Soal lain, jelas karena mau menegaskan kalau polisi melakukan kekerasan, pada ulama pula. Hal yang dijadikan tema besar bertahun-tahun namun selalu gagal. Toh masih saja ada yang percaya dan terus menjadikan itu sasaran bagi pemerintah.
Penjelasan resmi polisi yang merahasiakan kematian alharhum demi nama baik keluarga, pun malah menuding polisi macam-macam. Sebenarnya sih kelompok yang itu saja itu saja, itu lagi-itu lagi.

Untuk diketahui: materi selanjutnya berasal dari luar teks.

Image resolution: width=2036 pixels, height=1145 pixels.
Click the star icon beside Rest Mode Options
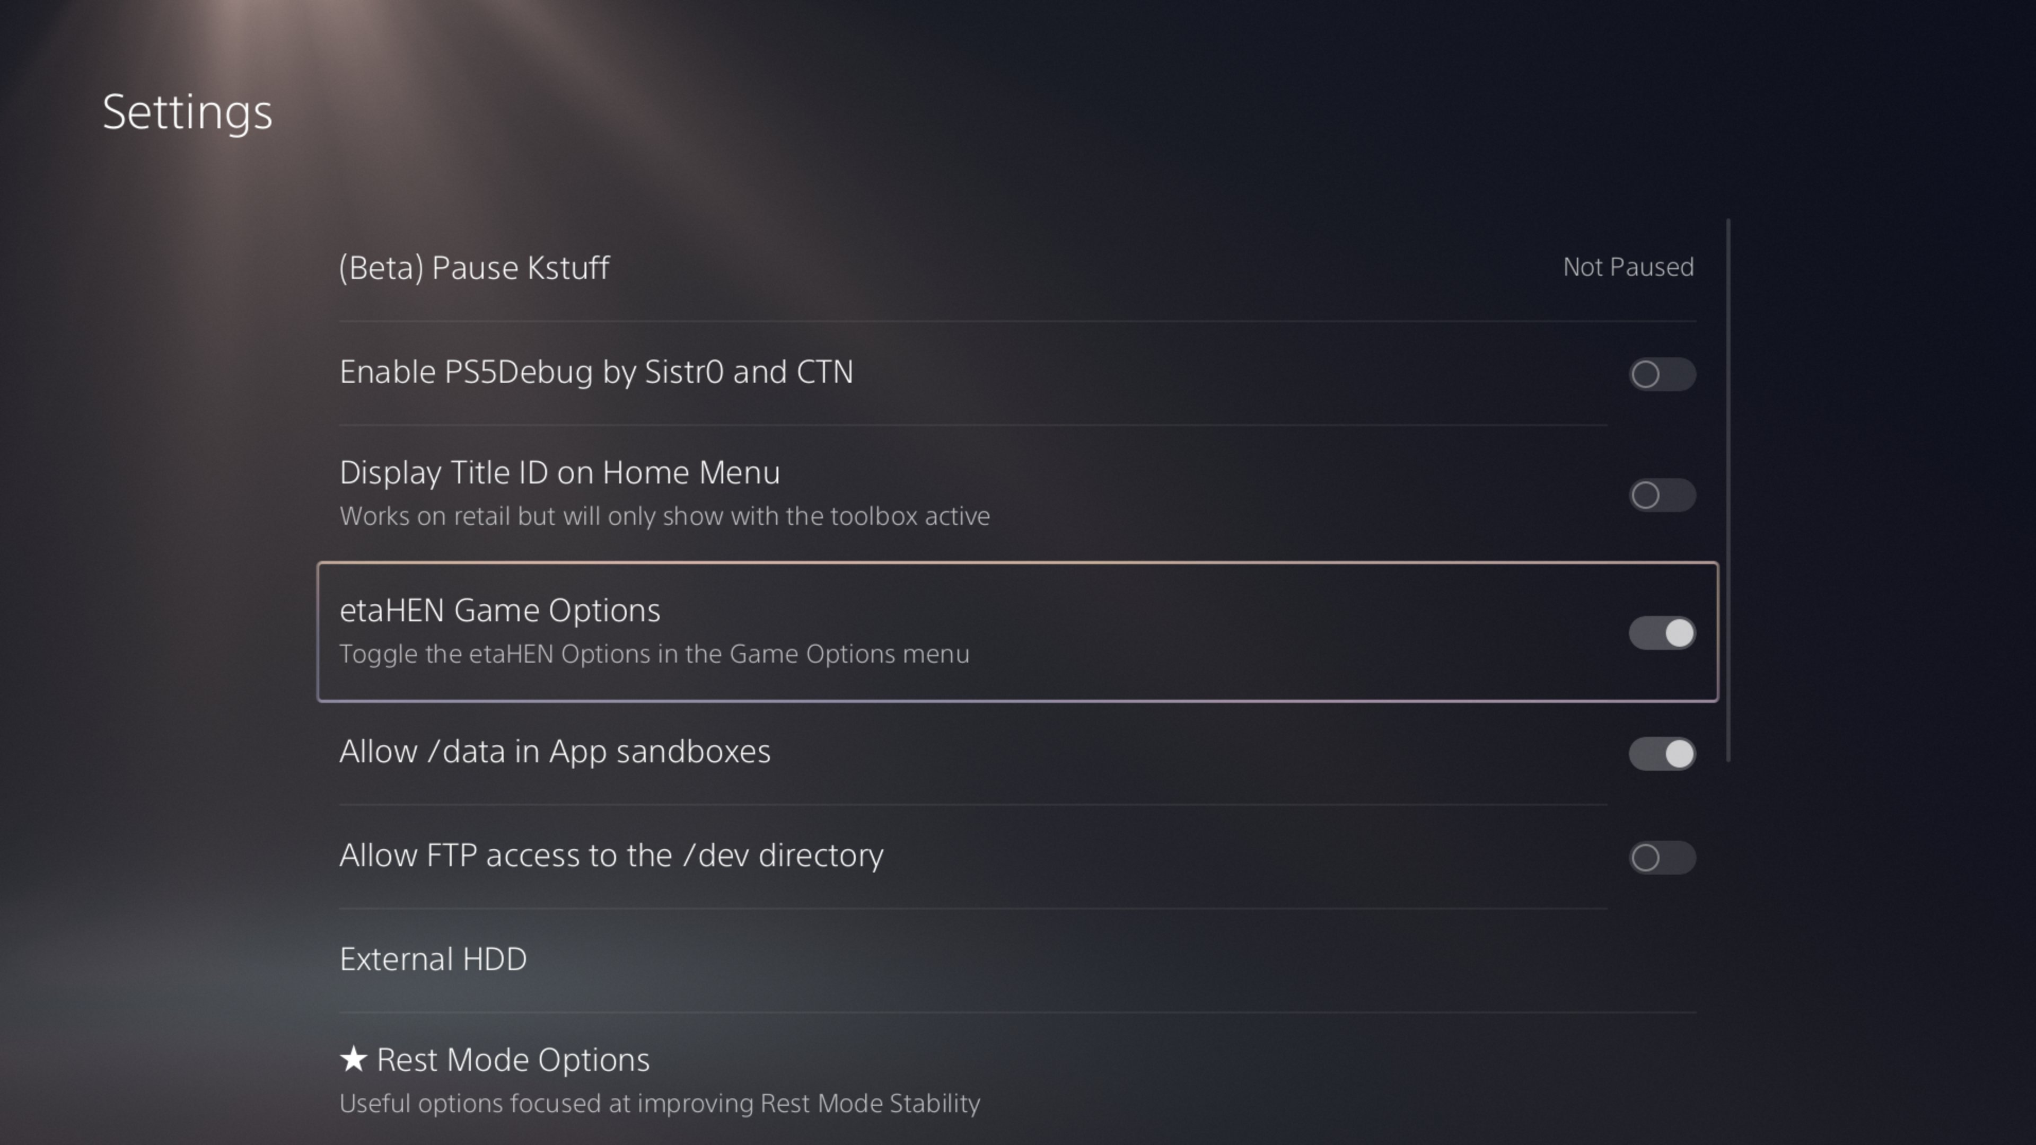pos(353,1059)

Kelompok atau barisan sakit hati, kelompok eksHTI dan eksFPI, dan kisaran mereka-mereka saja.
Menarik ketika itu yang berujar adalah Novel Baswedan. Jangan lupa ia juga bekas polisi. Jangan pula lupa Novel terkena kasus meninggalnya tahanan. Nah apakah boleh dibalik bahwa karena Novel suka kekerasan maka polisi inipun melakukan hal yang sama. Sangat logis, karena pakaian akan diukurkan pada badan sendiri bukan pada tubuh orang lain.
Kedua, lebay, Novel itu sudah keluar dari kepolisian dan menjadi pegawai KPK. Tidak ada urusan dengan polisi yang sedang menyelesaikan kasus almarhum. Yang ditahan itu kasus pidana bukan kasus korupsi. Ia tidak pada proporsinya berkomentar, kecuali berkaitan dengan ideologi pribadi. Lepas dari kapasitas dan profesinya saat ini.

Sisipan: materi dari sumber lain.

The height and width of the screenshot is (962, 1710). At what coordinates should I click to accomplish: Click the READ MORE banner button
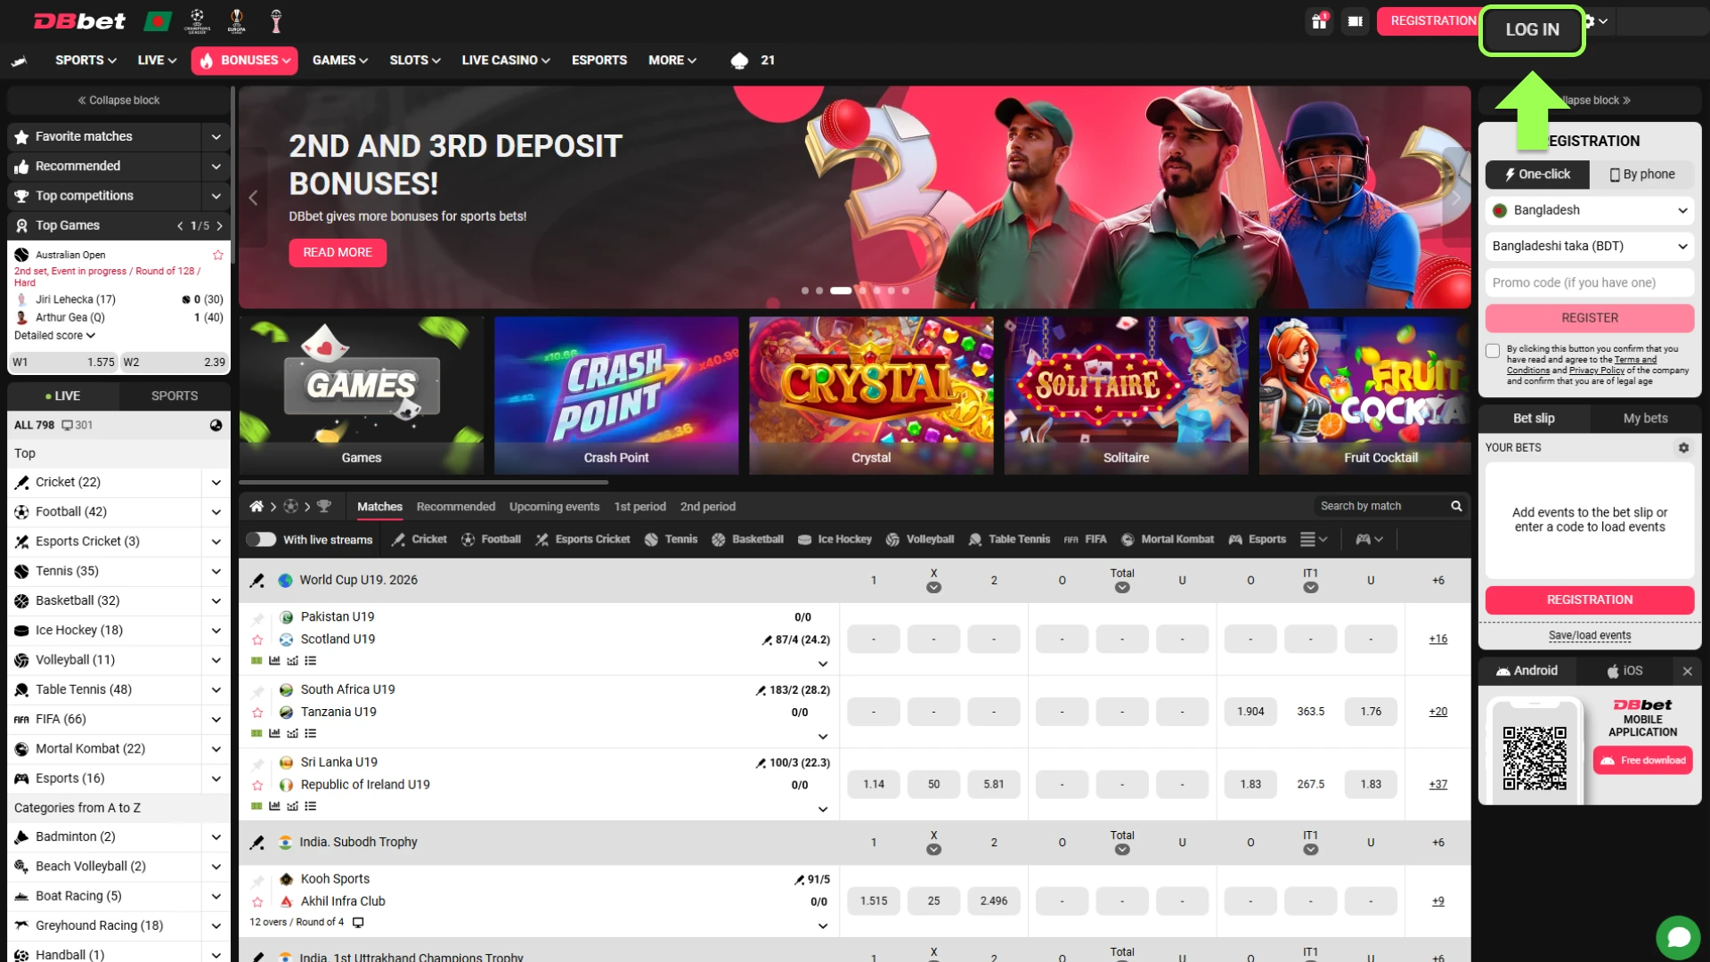(337, 252)
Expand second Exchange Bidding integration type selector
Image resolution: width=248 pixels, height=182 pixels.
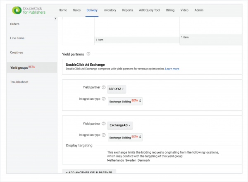point(125,137)
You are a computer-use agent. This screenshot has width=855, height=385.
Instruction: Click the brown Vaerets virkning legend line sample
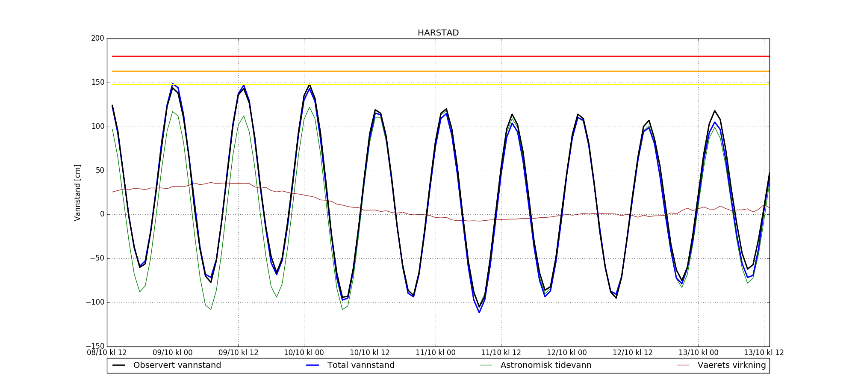tap(683, 365)
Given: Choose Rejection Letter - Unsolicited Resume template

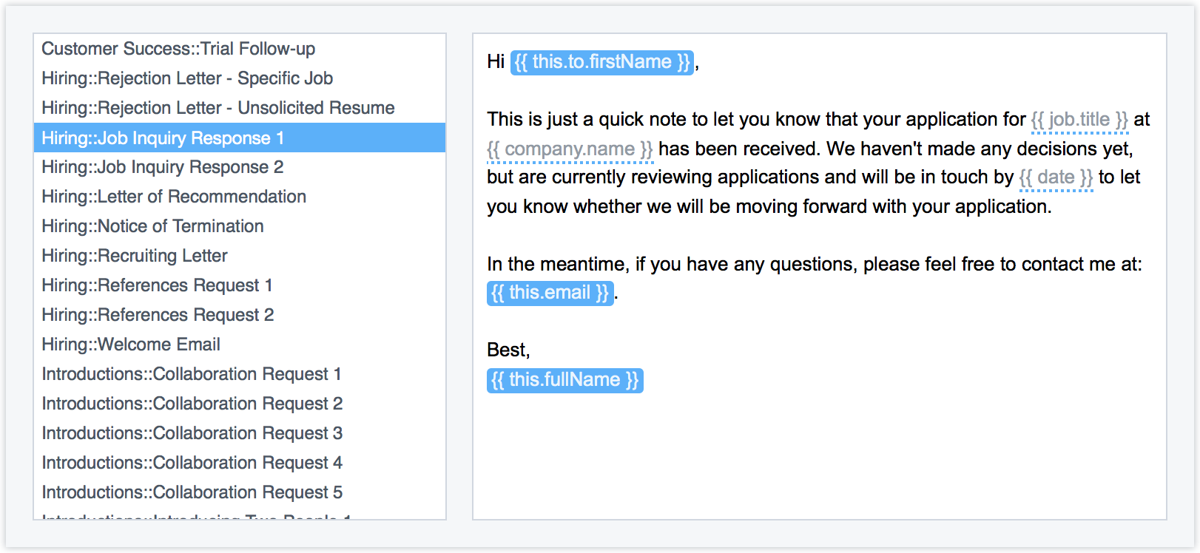Looking at the screenshot, I should pyautogui.click(x=218, y=108).
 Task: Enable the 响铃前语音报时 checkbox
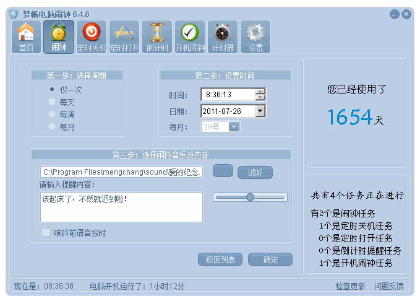(46, 233)
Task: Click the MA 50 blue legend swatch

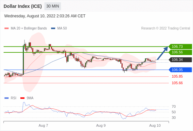Action: pyautogui.click(x=53, y=28)
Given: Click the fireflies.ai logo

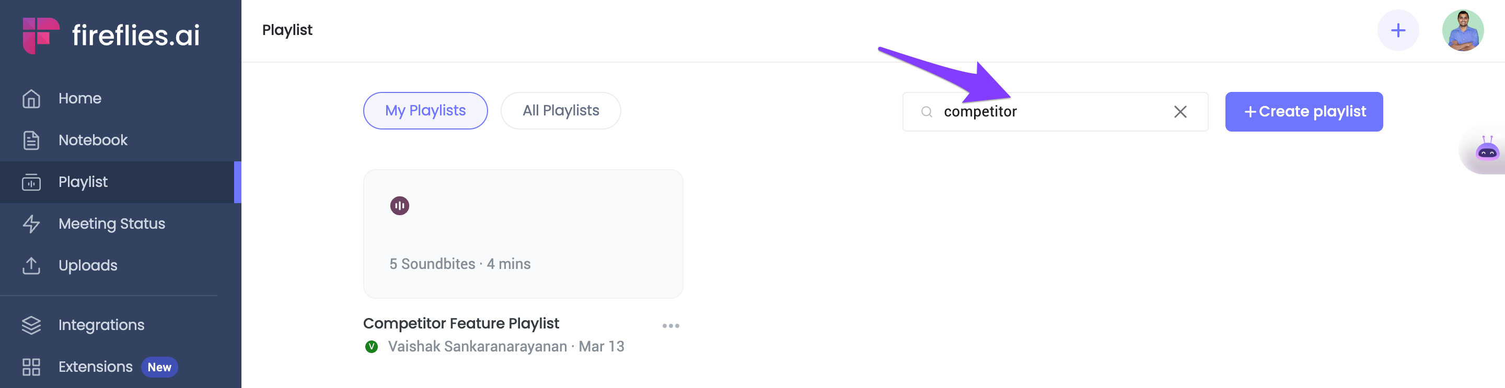Looking at the screenshot, I should tap(111, 35).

Ketiga, kepolisian itu bukan lagi lembaga model lama, yang bisa berlaku sewenang-wenang. Ada Komnas HAM. Lihat pengalaman kematian enam laskar FPI. Komnas HAM bekerja keras dan membuktikan bahwa polisi berlaku dalam koridor yang masih normal. Toh mereka juga tidak percaya.
Pihak intern ada propam, pengawasan yang tentunya tidak akan sama dengan model lampau. Mereka tentu bekerja dan mengawasi kinerja polisi dengan ketat. Berlebihan dan tendensius ketika ada tudingan kekerasa pada alharhum.

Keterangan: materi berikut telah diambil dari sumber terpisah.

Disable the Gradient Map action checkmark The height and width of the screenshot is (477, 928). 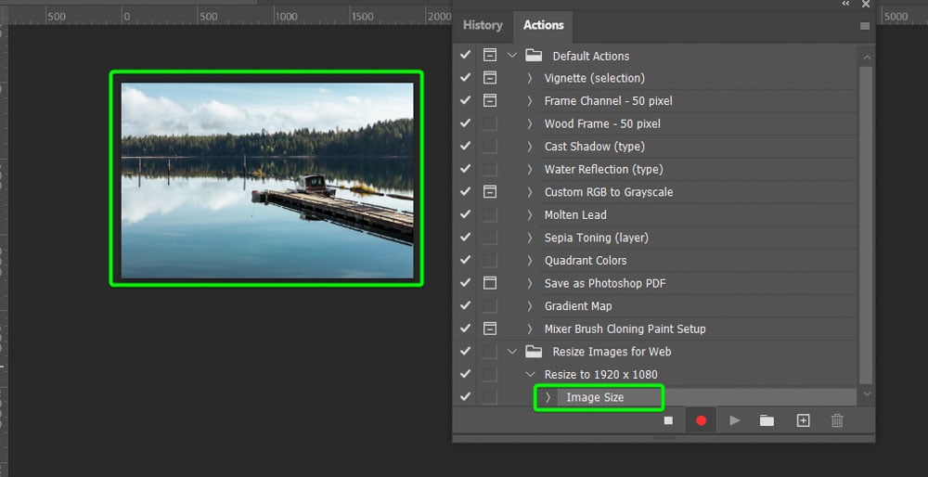pyautogui.click(x=466, y=306)
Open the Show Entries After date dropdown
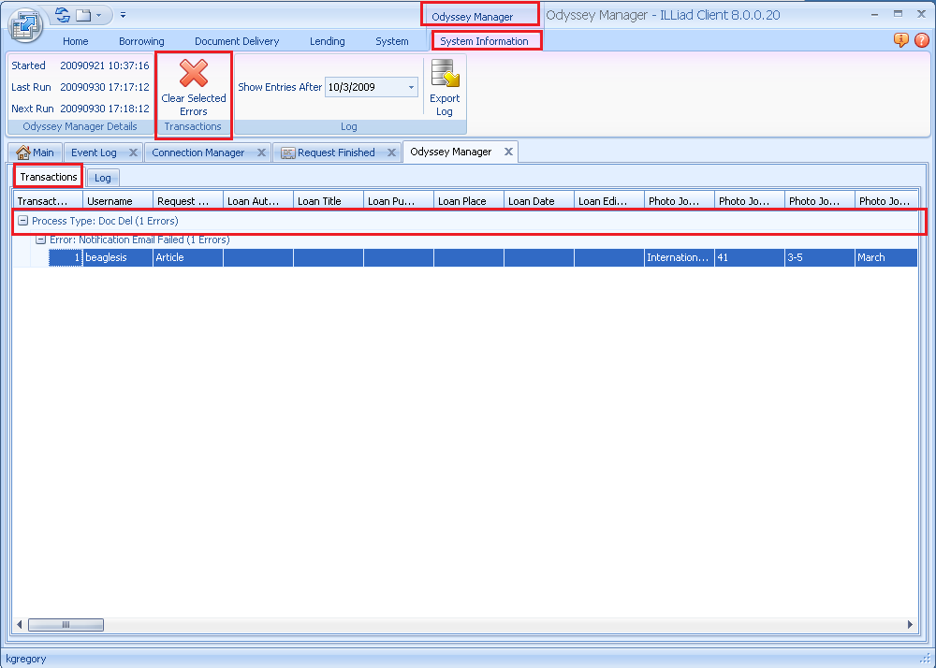This screenshot has height=668, width=936. tap(411, 88)
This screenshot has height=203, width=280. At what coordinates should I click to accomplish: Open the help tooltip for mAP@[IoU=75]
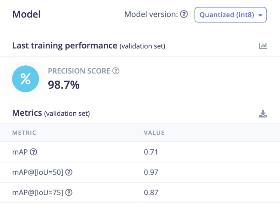click(x=69, y=193)
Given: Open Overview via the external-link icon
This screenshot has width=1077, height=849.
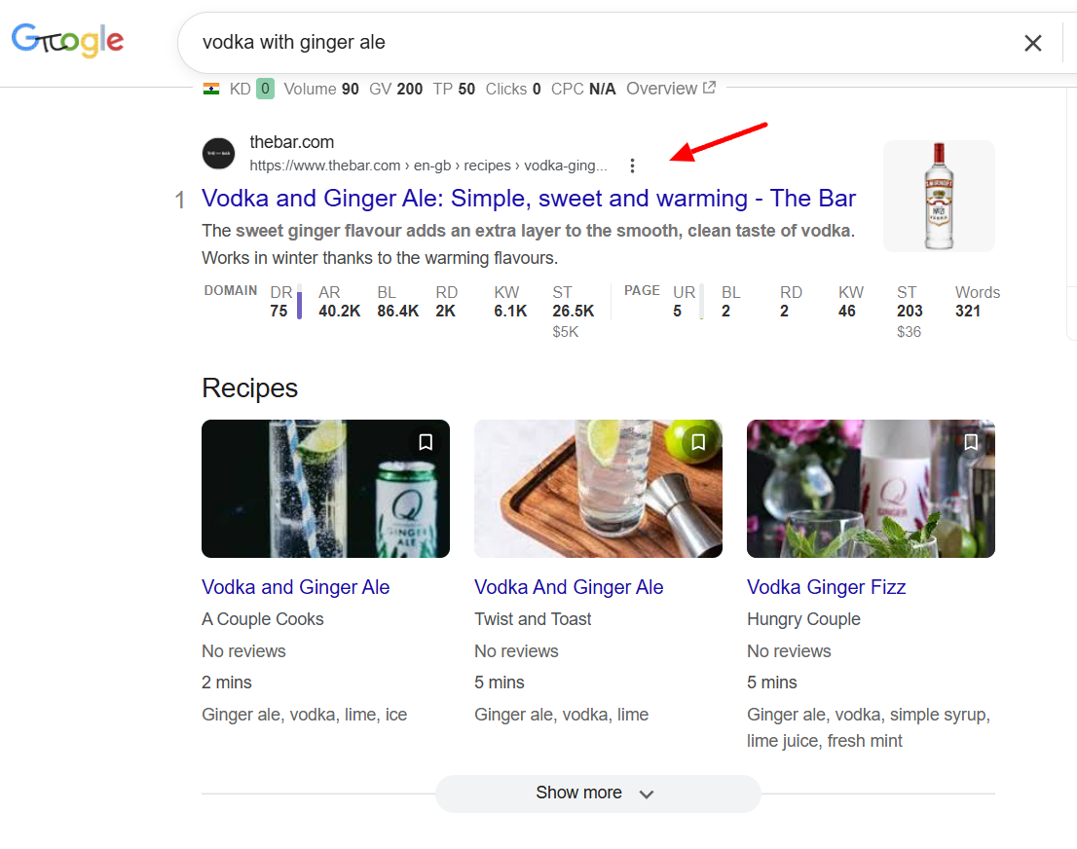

Keempat, tahanan ini memiliki posisi yang sangat strategis, bodoh dan ngaco kalau polisi berani sedikit saja berlebihan di dalam menangani tersangka. Jika ada kekerasan, pengacara tentu sudah teriak sejak lama. Apa iya sekali pukul langsung mati, tanpa sempat pengacaranya tahu dan membeberkannya pada media. Ini lagi-lagi sangat strategis banyak pihak yang mendapatkan keuntungan jika dijadikan berita.
Kelima, fisik almarhum juga sangat lemah. Jauh sebelum itu pun sudah terlihat, hanya karena gaya bicara melotot dan ngotot orang mengira ia kuat. Nah apa iya melihat posisi seperti itu polisi main kekerasan, kan konyol. Emang tidak ngeri apa, ada orang mati di tangan kita, meskipun ada di balik UU.
Kesimpulannya adalah, ini ngaco, tudingan ngawur, tanpa dasar, dan tendensius demi kepentingan pribadi atau kelompok. Tidak berlebihan jika ini hanya berkaitan dengan ideologi ultrakanan yang sangat mungkin menjadi pegangannya.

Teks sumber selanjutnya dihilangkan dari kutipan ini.